One of his latest projects, in addition to building a speakeasy-style tasting room in his store, is the Loch & K(e)y Society, an online whisk(e)y club that Julio’s launched in early March. It’s a cyber-place where single malt and bourbon aficionados and would-be aficionados ask questions, post reviews, and talk shop.
When Harlen first stepped up to lead the 30 or so guests in a tasting of the rare elixirs, he announced there are about 1,500 experiments currently in the warehouse in Frankfort, Kentucky. With the myriad batches, the intention is to isolate and manipulate aging factors to gain new clarity on how bourbon acquires its nuanced flavour. He waxed rational about each finished experiment and rattled off some fanciful, if somewhat outlandish-sounding, possible trials. What if, for instance, they were to make various barrels, each from the wood of a separate tree, and compared flavours after aging? What if one tree was from a sunnier part of the forest than another? And so on.
First up: the Fire Pot. The reasoning behind it, he said, was to learn exactly how a barrel’s char affects taste: “What happens when you heat the staves slowly versus fast?
We want to see how it affects the flavours along the lines of aging wood. What does burnt wood do to a barrel?” he said. Another round presented two batches released in 2007 – one a bourbon aged six years and three months before being transferred to an American Oak Zinfandel barrel for eight years, another a 10 years and four months old bourbon that finished in a Zin barrel for eight years.
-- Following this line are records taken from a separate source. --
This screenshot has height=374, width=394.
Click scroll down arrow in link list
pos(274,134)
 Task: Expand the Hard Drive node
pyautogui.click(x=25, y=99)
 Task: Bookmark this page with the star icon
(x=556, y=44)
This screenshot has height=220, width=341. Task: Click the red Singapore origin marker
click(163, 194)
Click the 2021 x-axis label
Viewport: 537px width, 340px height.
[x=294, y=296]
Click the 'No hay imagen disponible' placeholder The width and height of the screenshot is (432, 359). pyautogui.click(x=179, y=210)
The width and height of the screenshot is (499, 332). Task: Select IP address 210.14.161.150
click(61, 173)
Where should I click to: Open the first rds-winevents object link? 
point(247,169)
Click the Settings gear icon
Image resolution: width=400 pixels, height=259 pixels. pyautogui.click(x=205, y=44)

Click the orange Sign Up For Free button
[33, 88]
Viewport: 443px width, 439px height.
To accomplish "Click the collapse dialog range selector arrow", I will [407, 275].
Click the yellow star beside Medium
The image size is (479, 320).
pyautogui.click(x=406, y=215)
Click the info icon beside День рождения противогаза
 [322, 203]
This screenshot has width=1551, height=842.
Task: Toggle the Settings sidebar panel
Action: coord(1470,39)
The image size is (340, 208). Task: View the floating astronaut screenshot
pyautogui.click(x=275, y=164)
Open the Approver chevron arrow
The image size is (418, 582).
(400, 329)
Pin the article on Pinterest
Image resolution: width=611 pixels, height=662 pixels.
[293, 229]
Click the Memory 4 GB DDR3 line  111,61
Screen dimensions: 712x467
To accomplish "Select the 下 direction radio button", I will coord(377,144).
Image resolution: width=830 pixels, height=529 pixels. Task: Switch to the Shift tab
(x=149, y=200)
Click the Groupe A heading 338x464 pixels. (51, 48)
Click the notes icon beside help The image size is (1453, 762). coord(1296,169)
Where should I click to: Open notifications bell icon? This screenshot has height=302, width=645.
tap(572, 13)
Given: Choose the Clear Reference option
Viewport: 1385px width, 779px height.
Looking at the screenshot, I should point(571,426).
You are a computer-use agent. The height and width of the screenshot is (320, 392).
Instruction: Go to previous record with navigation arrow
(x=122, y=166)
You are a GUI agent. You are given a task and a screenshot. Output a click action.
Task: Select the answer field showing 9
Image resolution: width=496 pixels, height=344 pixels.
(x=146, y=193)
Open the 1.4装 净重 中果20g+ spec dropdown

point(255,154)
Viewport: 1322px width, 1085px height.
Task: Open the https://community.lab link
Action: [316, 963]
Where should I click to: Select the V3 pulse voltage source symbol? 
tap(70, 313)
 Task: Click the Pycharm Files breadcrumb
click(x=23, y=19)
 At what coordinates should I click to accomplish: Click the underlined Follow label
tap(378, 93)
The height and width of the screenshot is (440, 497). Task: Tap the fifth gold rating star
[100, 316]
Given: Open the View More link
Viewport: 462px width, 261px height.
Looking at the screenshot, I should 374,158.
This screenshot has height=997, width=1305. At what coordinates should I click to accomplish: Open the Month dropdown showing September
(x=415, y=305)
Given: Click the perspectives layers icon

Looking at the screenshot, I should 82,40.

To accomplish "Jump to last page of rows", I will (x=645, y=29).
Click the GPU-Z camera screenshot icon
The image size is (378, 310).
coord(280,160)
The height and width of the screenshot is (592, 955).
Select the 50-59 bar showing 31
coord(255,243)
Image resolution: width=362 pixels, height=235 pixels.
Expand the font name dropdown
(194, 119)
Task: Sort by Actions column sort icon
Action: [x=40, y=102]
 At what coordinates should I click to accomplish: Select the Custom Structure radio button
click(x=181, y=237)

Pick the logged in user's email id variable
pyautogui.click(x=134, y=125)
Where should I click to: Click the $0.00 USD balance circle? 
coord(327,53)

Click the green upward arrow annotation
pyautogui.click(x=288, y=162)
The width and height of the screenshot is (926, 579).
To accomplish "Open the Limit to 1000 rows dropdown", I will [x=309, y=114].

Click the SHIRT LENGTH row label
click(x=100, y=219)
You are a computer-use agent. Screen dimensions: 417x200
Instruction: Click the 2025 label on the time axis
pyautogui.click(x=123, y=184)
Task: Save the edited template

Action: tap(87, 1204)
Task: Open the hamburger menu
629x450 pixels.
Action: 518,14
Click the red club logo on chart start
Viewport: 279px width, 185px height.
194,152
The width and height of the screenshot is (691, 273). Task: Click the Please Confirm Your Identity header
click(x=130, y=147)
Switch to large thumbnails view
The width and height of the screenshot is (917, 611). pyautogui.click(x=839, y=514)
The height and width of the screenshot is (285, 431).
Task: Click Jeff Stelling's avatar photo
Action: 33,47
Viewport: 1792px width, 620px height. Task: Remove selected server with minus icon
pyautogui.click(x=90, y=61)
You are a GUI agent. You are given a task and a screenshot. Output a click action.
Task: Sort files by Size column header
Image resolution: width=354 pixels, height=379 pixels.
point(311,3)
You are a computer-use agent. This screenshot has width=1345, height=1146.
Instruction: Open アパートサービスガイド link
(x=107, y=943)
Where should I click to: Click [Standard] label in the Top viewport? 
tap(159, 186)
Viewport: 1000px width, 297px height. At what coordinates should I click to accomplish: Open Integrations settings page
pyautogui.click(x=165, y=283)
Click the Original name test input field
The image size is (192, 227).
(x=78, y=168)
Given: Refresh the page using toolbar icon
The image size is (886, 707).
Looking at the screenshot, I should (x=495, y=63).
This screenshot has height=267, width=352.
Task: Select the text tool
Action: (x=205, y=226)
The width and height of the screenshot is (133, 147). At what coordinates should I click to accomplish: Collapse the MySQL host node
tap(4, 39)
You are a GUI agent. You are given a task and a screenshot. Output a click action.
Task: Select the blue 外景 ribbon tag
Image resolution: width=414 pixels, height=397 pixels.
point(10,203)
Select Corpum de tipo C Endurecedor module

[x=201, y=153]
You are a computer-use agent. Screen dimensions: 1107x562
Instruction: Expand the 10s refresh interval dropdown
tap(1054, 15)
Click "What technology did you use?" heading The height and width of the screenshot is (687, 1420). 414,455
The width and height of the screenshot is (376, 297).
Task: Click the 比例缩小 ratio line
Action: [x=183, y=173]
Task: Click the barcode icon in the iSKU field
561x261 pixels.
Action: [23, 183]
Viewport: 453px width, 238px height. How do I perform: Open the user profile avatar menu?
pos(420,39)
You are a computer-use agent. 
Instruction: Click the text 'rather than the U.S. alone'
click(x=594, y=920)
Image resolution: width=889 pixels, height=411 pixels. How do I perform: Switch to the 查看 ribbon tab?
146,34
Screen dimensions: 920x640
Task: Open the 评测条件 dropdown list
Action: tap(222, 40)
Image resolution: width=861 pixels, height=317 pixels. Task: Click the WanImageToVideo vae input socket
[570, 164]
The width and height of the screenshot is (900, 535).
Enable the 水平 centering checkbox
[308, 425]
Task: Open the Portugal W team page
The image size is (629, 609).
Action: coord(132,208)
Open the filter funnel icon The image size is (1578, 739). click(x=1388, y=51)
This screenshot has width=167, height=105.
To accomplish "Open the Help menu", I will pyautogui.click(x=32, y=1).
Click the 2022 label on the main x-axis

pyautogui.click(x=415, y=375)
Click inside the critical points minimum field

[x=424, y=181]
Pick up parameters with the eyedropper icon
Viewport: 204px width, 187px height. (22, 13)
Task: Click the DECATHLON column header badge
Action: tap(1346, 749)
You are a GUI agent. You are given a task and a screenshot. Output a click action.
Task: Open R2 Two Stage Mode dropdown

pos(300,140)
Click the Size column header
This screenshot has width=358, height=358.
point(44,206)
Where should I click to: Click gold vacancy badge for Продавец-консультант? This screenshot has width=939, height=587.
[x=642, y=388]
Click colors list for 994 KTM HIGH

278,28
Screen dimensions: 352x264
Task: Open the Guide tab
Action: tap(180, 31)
The younger whiskey’s butterscotch and sweet notes were more distinct and has a much shorter finish compared to the older bourbon’s smokeforward notes that lingered until long after the steak arrived.
The annual release is always a surprise.
(The latest was finished in a rum cask.) Given that each batch is only a single barrel, it’s easy to understand why each release is anticipated by collectors eager to get their hands on the very limited supply. Among those collectors, of course, is Ryan Maloney.
Given how infrequently the batches hit the market, you could say it took longer to plan this dinner than a royal wedding.
“I love when people push the envelope, when they stay within the general meaning of something, but stretch out what’s possible.
They’re still making whiskey in the realm of bourbon, the essence is to try to make bourbon better. Experiment with something that’s going is make bourbon better,” he said, acknowledging that some people may object, especially traditionalists. “I love when people do something almost for the betterment of the industry. People are going to butt heads, but the only way to move things forward is to deconstruct it.”